The Marshall Project has collected data from states' prison systems for the past month, and the Federal Bureau of Prisons. By Wednesday last week, it concluded that at least 9,437 people in prisons had tested positive for Covid-19.

"The number of new cases among prisoners is more than doubling each week," it reported. And it warned: "As startling as these figures are, they are almost certainly an undercount."

"Sixteen prison systems are not releasing information about how many prisoners they are testing, including the Federal Bureau of Prisons, which has seen several major outbreaks of coronavirus in its institutions."

These episodes show the behavioural changes adopted to avoid the virus are only as strong as their weakest spots.

In the US, this has been nursing homes for the elderly; prisons; the Smithfield Foods plant in South Dakota, and a nuclear power plant in Burke County, Georgia. Schools also have the potential to produce Covid-19 clusters.

"How do you socially distance in the steel corridors of a nuclear power plant?" Dr Paul Sullivan, a professor at the United States National Defence University, told The Straits Times. "How do you socially distance on the narrow gangways of an oil rig?"

It is difficult.

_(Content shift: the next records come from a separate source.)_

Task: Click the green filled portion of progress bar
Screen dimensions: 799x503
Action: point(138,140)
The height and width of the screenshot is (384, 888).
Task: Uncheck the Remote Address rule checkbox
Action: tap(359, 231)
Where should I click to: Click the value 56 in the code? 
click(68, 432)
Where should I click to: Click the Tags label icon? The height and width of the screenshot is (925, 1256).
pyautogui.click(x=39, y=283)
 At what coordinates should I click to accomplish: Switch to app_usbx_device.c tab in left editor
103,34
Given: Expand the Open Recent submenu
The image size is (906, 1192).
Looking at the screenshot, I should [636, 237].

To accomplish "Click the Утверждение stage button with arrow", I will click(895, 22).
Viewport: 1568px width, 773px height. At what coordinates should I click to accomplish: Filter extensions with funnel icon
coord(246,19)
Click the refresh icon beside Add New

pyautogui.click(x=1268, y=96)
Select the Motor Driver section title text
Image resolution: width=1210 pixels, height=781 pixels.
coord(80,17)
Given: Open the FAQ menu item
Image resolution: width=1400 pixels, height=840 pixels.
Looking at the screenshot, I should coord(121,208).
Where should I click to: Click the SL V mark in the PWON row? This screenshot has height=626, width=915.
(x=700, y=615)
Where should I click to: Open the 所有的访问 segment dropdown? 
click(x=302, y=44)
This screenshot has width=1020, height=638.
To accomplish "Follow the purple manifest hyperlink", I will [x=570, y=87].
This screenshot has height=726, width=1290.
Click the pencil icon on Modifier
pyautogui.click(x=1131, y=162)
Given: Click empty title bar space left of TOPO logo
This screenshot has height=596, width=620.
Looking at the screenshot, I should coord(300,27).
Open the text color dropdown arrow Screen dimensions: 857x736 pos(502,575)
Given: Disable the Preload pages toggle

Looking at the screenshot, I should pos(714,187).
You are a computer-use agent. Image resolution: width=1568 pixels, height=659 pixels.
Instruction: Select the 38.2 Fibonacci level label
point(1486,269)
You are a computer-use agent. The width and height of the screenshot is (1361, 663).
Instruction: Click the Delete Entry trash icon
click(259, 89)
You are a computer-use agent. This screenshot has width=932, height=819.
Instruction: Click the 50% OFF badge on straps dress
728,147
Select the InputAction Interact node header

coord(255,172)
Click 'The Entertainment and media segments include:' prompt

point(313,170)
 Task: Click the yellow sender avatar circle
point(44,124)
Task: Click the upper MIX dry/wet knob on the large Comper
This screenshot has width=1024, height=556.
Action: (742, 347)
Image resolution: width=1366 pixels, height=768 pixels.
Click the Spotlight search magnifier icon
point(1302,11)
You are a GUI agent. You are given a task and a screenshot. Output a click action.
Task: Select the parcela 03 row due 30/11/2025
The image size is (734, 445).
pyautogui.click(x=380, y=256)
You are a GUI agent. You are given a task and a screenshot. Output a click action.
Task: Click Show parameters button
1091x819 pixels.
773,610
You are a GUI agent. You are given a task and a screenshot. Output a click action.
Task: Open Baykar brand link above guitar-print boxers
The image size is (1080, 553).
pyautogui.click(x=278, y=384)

Which is possibly why Plant Vogtle, a nuclear power plant in Georgia, has seen 109 employees tested positive for Covid-19.

Amid the push to reopen America's economy, the downside risk worries analysts and the White House; President Donald Trump last week, for all his seeming support for anti-lockdown protesters in several states, disagreed with Georgia's governor for giving the green light to establishments like bowling alleys, hair and nail salons and tattoo parlours to open.

"There's been a lot of thought to address what are the safest places and ways to reopen first," Dr Mark McClellan, a physician and economist who directs the Duke-Margolis Center for Health Policy, told The Straits Times at a virtual briefing for journalists.

In the initial rounds, there would likely be no big sporting events, and bars or areas where a lot of people congregate would probably be excluded, he said.

There would be "modified versions of going to a restaurant or going to a movie, maybe modified versions of even playing golf."

"With that we also need to be monitoring closely for whether businesses and people are following...guidelines," he added.

To enable some additional businesses to reopen under modified conditions, several key steps are needed, Dr McLellan said.

"One is a healthcare system that is not under duress, so adequate capacity for potential further surges in the virus and also adequate capacity at the same time to provide critical services that Americans need."

"A second key dimension is responses by businesses," he said.

"You'll see hopefully...distancing, additional cleaning and disinfection practices among employees."

"We need to monitor how well the implementation of these steps are going and keep improving our ability to safely reopen as we go along," he said.